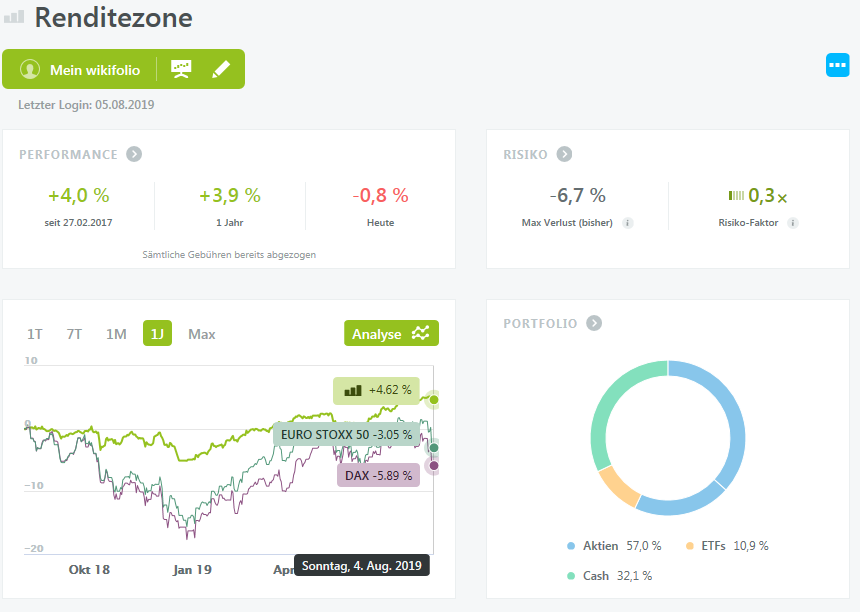Click the user avatar icon beside Mein wikifolio
The height and width of the screenshot is (612, 860).
point(30,70)
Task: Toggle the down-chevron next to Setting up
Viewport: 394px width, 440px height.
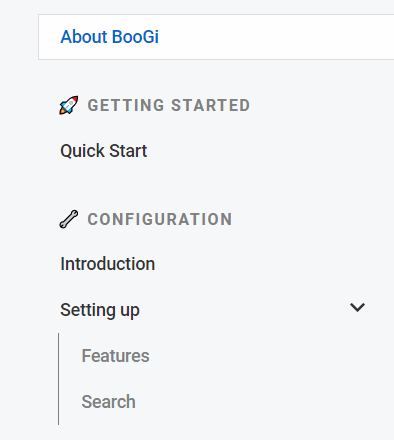Action: (x=357, y=307)
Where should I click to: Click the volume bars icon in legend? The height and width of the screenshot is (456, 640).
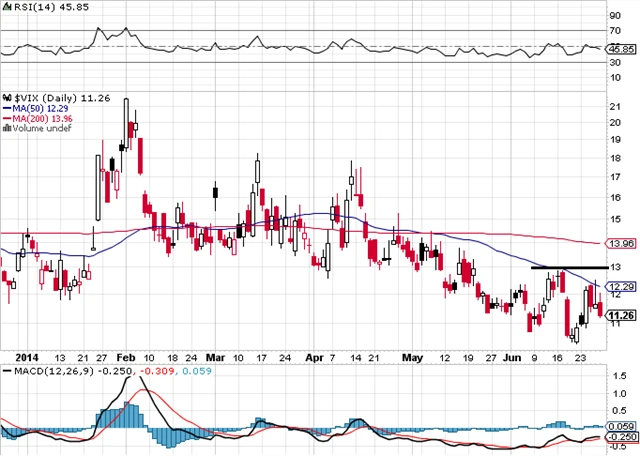coord(6,128)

========================================

| Stated problem |
Render the material above as a JSON list of strings with one string per line, skipping blank lines. Leave the pictures out.

| Answer to this problem |
[
  "Click the user avatar icon beside Mein wikifolio",
  "The height and width of the screenshot is (612, 860).",
  "point(30,70)",
  "Task: Toggle the down-chevron next to Setting up",
  "Viewport: 394px width, 440px height.",
  "Action: (x=357, y=307)",
  "Where should I click to: Click the volume bars icon in legend? The height and width of the screenshot is (456, 640).",
  "coord(6,128)"
]